Learning Systems (Tsetlin Machine)

2025-08-01

This course provided in-depth knowledge of advanced topics in Tsetlin machines, offering both theoretical understanding and practical skills. I learned to analyze, implement, and evaluate the main Tsetlin machine architectures, including regression, convolution, auto-encoding, and composites.

Module 1: The Tsetlin Automaton and Games of Tsetlin Automata

The foundation module covered the Tsetlin automata and games of automata, which form the basis for Tsetlin machines. I studied individual Tsetlin automata and collectives of Tsetlin automata through game theory, understanding how these fundamental components work together.

Module 2: The Tsetlin Machine - Inference and Learning

This module introduced the vanilla Tsetlin machine, covering booleanization, clauses, voting, and learning with feedback Type I and II. I gained a deep understanding of how Tsetlin machines perform inference and learn from data.

Module 3: Selected Applications

I explored detailed applications in Natural Language Processing, Image Analysis, Board Games, and Edge Computing. This module covered how to booleanize input, design models, and interpret learning outcomes in various domains. The practical applications helped me understand how Tsetlin machines can be applied to real-world problems.

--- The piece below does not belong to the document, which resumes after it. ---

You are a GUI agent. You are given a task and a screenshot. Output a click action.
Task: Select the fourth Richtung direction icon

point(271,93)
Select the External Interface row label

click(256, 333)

Module 4: Markov Chain Analysis of Learning Process

This module focused on Markov chain analysis in combination with game theory to study the convergence of Tsetlin machine learning. I learned mathematical techniques for analyzing and understanding the learning dynamics of Tsetlin machines.

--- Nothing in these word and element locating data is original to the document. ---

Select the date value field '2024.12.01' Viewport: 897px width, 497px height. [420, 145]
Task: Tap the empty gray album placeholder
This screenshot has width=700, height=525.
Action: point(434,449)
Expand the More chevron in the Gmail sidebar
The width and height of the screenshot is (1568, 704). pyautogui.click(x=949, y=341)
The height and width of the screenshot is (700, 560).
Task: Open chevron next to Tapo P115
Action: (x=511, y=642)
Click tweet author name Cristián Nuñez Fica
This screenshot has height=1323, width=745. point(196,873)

Module 5: Advanced Architectures

The final module addressed the analysis, design, and application of more advanced architectures, including regression, convolution, auto-encoding, and composites. I learned how to work with these sophisticated architectures and apply them to complex problems.

By the end of the course, I was able to apply Tsetlin machine architectures within image analysis, natural language processing, and board games. This course has provided me with expertise in an interpretable and efficient alternative to neural networks, with applications spanning multiple domains of AI.